▼▼▼

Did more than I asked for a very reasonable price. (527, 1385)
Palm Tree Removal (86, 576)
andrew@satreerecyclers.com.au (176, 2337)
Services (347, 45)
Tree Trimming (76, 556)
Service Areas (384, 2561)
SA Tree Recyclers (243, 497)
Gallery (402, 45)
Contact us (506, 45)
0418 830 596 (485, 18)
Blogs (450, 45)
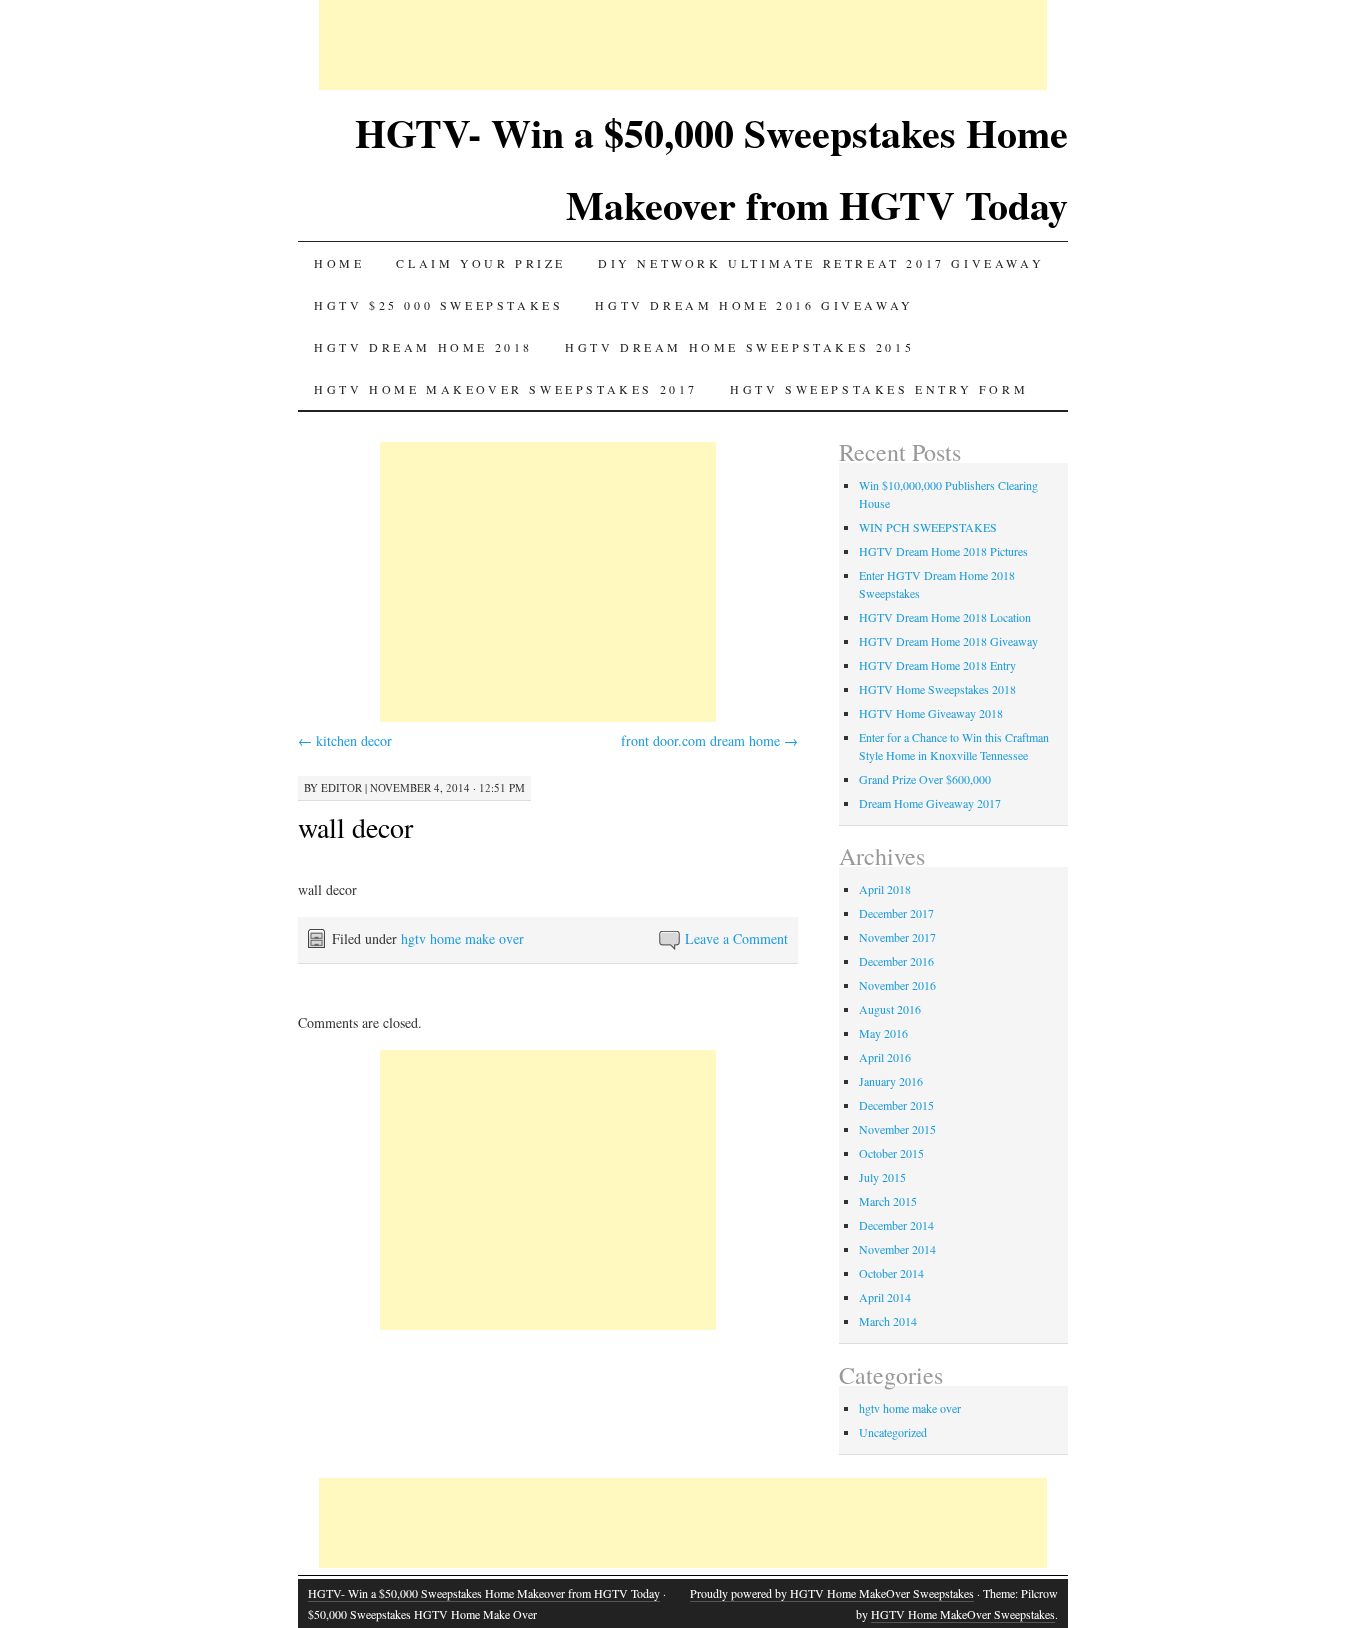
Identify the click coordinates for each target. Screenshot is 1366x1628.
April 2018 (885, 889)
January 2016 (891, 1081)
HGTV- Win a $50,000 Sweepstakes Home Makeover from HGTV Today (484, 1593)
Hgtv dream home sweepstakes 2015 (739, 347)
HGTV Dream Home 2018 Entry (937, 665)
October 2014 (891, 1273)
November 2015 (897, 1129)
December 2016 (896, 961)
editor (341, 787)
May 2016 (883, 1033)
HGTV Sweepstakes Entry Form (879, 389)
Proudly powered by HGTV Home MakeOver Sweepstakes (832, 1593)
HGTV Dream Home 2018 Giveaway (948, 641)
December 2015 (896, 1105)
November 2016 (897, 985)
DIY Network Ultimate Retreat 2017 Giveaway (821, 263)
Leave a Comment (736, 938)
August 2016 (890, 1009)
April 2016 (885, 1057)
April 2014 (885, 1297)
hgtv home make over (462, 938)
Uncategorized (893, 1432)
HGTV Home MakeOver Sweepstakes (963, 1614)
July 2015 (882, 1177)
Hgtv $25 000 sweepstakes (438, 305)
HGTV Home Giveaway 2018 (931, 713)
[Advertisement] (683, 45)
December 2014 (896, 1225)
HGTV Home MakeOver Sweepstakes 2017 (506, 389)
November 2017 (897, 937)
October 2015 (891, 1153)
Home (339, 263)
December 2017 (896, 913)
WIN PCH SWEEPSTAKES (928, 527)
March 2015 (888, 1201)
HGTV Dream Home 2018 (423, 347)
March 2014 (888, 1321)
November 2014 (897, 1249)
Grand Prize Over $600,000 (925, 779)
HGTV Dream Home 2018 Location (945, 617)
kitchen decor (345, 740)
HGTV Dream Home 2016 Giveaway (754, 305)
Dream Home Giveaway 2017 (930, 803)
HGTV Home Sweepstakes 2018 (937, 689)
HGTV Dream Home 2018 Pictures (943, 551)
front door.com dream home (709, 740)
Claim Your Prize (481, 263)
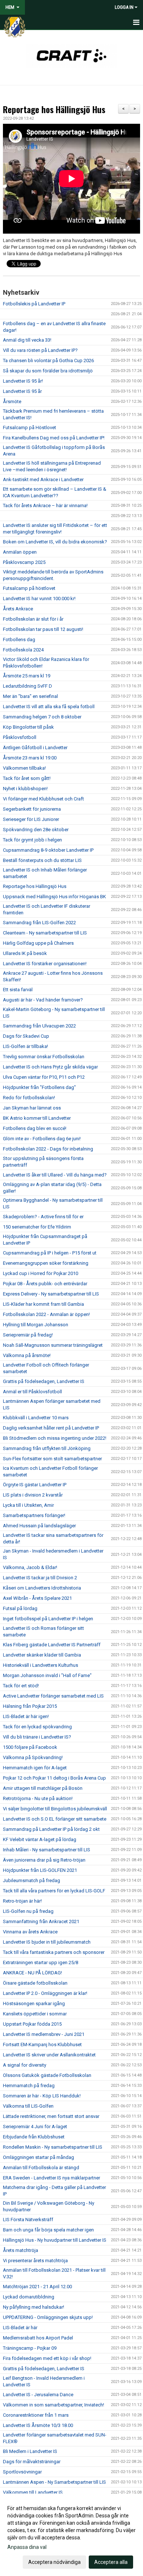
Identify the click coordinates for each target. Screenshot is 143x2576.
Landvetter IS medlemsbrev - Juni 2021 (43, 2034)
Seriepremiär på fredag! (28, 1335)
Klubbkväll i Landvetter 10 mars (36, 1417)
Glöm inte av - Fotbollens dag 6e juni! (42, 1138)
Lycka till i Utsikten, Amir (28, 1505)
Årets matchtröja (20, 2250)
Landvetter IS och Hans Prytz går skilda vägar (50, 1067)
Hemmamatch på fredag (29, 2085)
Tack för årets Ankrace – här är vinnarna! (45, 505)
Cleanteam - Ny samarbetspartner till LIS (45, 933)
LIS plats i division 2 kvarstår (33, 1495)
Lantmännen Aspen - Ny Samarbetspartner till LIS (54, 2482)
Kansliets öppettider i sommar (35, 2013)
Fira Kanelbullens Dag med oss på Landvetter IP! (53, 438)
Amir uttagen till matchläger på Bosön (42, 1788)
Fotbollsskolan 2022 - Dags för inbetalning (48, 1149)
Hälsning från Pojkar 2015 (30, 1706)
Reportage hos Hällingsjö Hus (54, 109)
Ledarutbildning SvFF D (27, 686)
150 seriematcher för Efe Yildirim (37, 1227)
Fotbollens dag (19, 639)
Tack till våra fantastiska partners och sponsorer (53, 1952)
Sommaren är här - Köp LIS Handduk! (42, 2096)
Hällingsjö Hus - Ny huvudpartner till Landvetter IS (54, 2240)
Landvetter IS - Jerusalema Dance (38, 2394)
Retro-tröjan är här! (22, 1901)
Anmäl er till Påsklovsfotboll (32, 1391)
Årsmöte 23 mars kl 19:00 (29, 758)
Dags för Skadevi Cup (26, 1036)
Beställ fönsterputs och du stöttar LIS (42, 860)
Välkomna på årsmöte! (27, 1355)
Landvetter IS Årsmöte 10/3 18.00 (38, 2425)
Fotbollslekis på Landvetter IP (34, 303)
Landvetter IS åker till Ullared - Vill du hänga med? (55, 1175)
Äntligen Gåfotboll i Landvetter (35, 747)
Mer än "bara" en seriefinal (30, 696)
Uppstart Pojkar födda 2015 (32, 2024)
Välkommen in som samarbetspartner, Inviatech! (53, 2405)
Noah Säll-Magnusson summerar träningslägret (53, 1345)
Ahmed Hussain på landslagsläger (39, 1525)
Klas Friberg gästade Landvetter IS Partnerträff (51, 1644)
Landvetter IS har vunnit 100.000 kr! (39, 598)
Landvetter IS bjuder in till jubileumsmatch (47, 1942)
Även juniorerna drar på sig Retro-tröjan (44, 1860)
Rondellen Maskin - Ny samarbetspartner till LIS (52, 2147)
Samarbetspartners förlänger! (34, 1515)
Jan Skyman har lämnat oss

▲▲▲

__Directions for this task__: In the data above, the stretch from the line with "editor (341, 787)" through the line with "Fira Kanelbullens Dag" is to be returned exactly, minus any pictures.

__Problem solution__:
editor (341, 787)
May 2016 (883, 1033)
HGTV Sweepstakes Entry Form (879, 389)
Proudly powered by HGTV Home MakeOver Sweepstakes (832, 1593)
HGTV Dream Home 2018 Giveaway (948, 641)
December 2015 (896, 1105)
November 2016 (897, 985)
DIY Network Ultimate Retreat 2017 Giveaway (821, 263)
Leave a Comment (736, 938)
August 2016 (890, 1009)
April 2016 (885, 1057)
April 2014 (885, 1297)
hgtv home make over (462, 938)
Uncategorized (893, 1432)
HGTV Home MakeOver Sweepstakes (963, 1614)
July 2015 (882, 1177)
Hgtv $25 000 sweepstakes (438, 305)
HGTV Home Giveaway 2018 (931, 713)
[Advertisement] (683, 45)
December 2014 (896, 1225)
HGTV Home MakeOver Sweepstakes 2017 (506, 389)
November 2017 (897, 937)
October 2015 (891, 1153)
Home (339, 263)
December 2017 (896, 913)
WIN PCH SWEEPSTAKES (928, 527)
March 2015 (888, 1201)
HGTV Dream Home 2018 (423, 347)
March 2014 (888, 1321)
November 2014 (897, 1249)
Grand Prize Over $600,000 (925, 779)
HGTV Dream Home 2018 Location (945, 617)
kitchen decor (345, 740)
HGTV Dream Home 2016 Giveaway (754, 305)
Dream Home Giveaway 2017 (930, 803)
HGTV Home Sweepstakes 2018 (937, 689)
HGTV Dream Home 2018 Pictures (943, 551)
front door.com dream home (709, 740)
Claim Your Prize (481, 263)
Identify the click coordinates for each target. Screenshot is 143x2576.
Landvetter IS medlemsbrev - Juni 2021 (43, 2034)
Seriepremiär på fredag! (28, 1335)
Klubbkväll i Landvetter 10 mars (36, 1417)
Glöm inte av - Fotbollens dag 6e juni! (42, 1138)
Lycka till i Utsikten, Amir (28, 1505)
Årets matchtröja (20, 2250)
Landvetter IS och Hans Prytz går skilda vägar (50, 1067)
Hemmamatch på fredag (29, 2085)
Tack för årets Ankrace – här är vinnarna! (45, 505)
Cleanteam - Ny samarbetspartner till LIS (45, 933)
LIS plats i division 2 kvarstår (33, 1495)
Lantmännen Aspen - Ny Samarbetspartner till LIS (54, 2482)
Kansliets öppettider i sommar (35, 2013)
Fira Kanelbullens Dag med oss på Landvetter IP! (53, 438)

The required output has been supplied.